Since Nobel Prize winner Harry Markowitz first coined the phrase in 1952, diversification, with its ability to enhance portfolio returns while suppressing volatility, has been widely acknowledged as the ‘only free lunch’ in investing.

The conventional argument for international diversification held that the investor’s prospective holding horizon made no difference. What did matter was the volatility of the markets involved, their expected returns and how closely correlated they were to one another. Since markets trade differently to one another, spreading one’s bets reduces volatility overall, reducing risk and, generally, allowing investors to take a more aggressive allocation in consequence.

A new study from researchers at Harvard University finds that for equity investors with long-term holding periods, international diversification still works.

“If anything, the benefits of holding global equity portfolios for long-horizon investors have increased since the turn of the century. Long-term investors can still use global portfolios to diversify away long-term equity cash flow risk,” Luis Viceira, Zixuan Wang and John Zhou of Harvard write in a new working paper. (https://papers.ssrn.com/sol3/papers.cfm?abstract_id=2941652)

On one argument, as global markets have become more inter-connected due to investors being active in many of them, they have become more correlated. An investor who loses money in U.S. stocks, for example, and needs to raise cash will now sell a bit of her global stock portfolio, spreading the impact of a downdraft.

Correlations during the peak of the crisis were more than double their levels during much of the 1990s, and even now remain elevated.

Much depends, the study finds, on the kind of news that drives a shock to global markets. If it is fundamental news which implies business conditions will be worse, correlation increases will hit all investors regardless of how long they intend to hold their stocks or bonds, according to the study. So the kind of event which might make for worse corporate cash flow across international economies will genuinely reduce the value of being diversified.

TWO KINDS OF GLOBALIZATION

Changes in discount rate news, the market interest rates investors use to value future streams of earnings, behave differently, in large part because the discount rates tend to revert to previous means. That means that if you are a long-term investor and can sit out a global downturn your benefit from diversification will hold even though you suffer in the short term from a rising correlation.

In other words, higher correlation due to globalization of markets doesn’t hurt the value of diversification but higher correlation due to globalization of economies does. Equity correlations have been driven more by financial market integration than economic integration, meaning the value of international equity diversification still holds for long-term investors.

The study looked at stock and bond markets in seven large developed countries between 1986 and 2013.

“When discount rate shocks become more correlated across markets but cash flow shocks don't, long-horizon investors can still use global diversification to attenuate long-run cash-flow risk, which is the most relevant risk to them,” the authors write.

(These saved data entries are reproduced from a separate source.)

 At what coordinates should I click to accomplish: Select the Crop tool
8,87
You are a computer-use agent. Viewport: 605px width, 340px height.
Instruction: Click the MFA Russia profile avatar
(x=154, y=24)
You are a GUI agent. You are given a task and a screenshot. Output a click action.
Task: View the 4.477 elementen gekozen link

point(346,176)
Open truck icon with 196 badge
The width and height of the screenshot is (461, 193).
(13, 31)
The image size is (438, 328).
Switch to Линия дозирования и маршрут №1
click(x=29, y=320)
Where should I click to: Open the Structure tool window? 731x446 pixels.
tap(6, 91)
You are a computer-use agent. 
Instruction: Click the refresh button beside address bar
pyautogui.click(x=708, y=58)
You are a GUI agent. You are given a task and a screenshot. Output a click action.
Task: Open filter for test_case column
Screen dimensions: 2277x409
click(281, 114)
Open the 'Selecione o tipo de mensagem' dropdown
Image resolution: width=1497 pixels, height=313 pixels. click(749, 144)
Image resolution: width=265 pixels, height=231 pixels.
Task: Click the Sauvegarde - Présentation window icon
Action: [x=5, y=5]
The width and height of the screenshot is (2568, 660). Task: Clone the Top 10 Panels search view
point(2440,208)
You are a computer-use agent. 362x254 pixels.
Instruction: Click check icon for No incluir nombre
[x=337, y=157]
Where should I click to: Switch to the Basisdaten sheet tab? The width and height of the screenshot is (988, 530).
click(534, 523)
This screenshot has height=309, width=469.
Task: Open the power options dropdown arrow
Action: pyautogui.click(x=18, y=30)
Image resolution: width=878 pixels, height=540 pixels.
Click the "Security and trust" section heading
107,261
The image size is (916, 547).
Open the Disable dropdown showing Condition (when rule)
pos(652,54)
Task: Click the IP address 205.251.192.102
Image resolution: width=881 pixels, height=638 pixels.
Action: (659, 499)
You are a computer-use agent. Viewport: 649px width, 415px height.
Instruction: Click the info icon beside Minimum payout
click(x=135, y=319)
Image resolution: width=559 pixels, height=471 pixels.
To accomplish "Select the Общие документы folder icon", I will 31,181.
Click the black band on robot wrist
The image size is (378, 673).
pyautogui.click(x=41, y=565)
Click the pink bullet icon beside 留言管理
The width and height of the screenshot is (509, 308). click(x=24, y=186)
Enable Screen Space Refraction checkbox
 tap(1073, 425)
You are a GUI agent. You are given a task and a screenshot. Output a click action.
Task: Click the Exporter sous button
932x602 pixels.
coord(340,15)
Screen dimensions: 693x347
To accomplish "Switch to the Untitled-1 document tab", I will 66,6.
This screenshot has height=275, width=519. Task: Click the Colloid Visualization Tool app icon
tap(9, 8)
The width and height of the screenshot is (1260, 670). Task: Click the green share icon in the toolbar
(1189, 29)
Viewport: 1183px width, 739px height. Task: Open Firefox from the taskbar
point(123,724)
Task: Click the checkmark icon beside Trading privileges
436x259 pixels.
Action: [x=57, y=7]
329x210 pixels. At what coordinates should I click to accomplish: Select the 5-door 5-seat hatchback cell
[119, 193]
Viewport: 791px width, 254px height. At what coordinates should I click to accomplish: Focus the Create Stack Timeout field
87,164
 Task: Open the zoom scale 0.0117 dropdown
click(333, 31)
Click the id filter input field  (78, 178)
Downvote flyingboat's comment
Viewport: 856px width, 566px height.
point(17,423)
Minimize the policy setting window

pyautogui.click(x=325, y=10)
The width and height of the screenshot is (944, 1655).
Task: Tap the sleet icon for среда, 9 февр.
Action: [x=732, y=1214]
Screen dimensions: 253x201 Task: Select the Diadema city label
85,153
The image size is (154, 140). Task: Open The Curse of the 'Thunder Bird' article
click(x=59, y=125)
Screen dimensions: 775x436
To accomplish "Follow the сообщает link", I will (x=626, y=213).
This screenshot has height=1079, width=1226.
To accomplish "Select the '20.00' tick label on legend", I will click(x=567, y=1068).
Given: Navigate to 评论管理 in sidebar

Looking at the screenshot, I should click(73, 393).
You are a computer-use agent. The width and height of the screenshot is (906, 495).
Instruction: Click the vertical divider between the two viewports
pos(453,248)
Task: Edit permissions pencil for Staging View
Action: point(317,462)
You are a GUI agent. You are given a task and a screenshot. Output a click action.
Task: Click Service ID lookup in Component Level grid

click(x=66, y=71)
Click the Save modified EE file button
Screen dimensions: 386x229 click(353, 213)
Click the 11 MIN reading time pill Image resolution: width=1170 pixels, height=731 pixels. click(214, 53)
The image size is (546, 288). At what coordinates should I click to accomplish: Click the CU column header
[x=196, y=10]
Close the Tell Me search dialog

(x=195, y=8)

The notable decline in equity market volatility within countries has if anything increased the benefits of holding stocks, at least if we expect that decline to persist.

For bond investors, however, it is a different story. Bond market correlation is more driven by economic integration than financial market integration, meaning that the diversification free lunch for bonds has genuinely diminished. A diversified portfolio of bonds is still valuable for insurance companies and pension funds who want to hedge their long-term obligations, however. That may imply that demand for bonds from the huge number of pension funds and others with long-term obligations may be driving bond prices beyond their true underlying economic value, though this was not the subject of the study.

Free lunches are rare in life, and rarer still in investing. We who can be patient with our equity portfolios should take advantage and diversify internationally.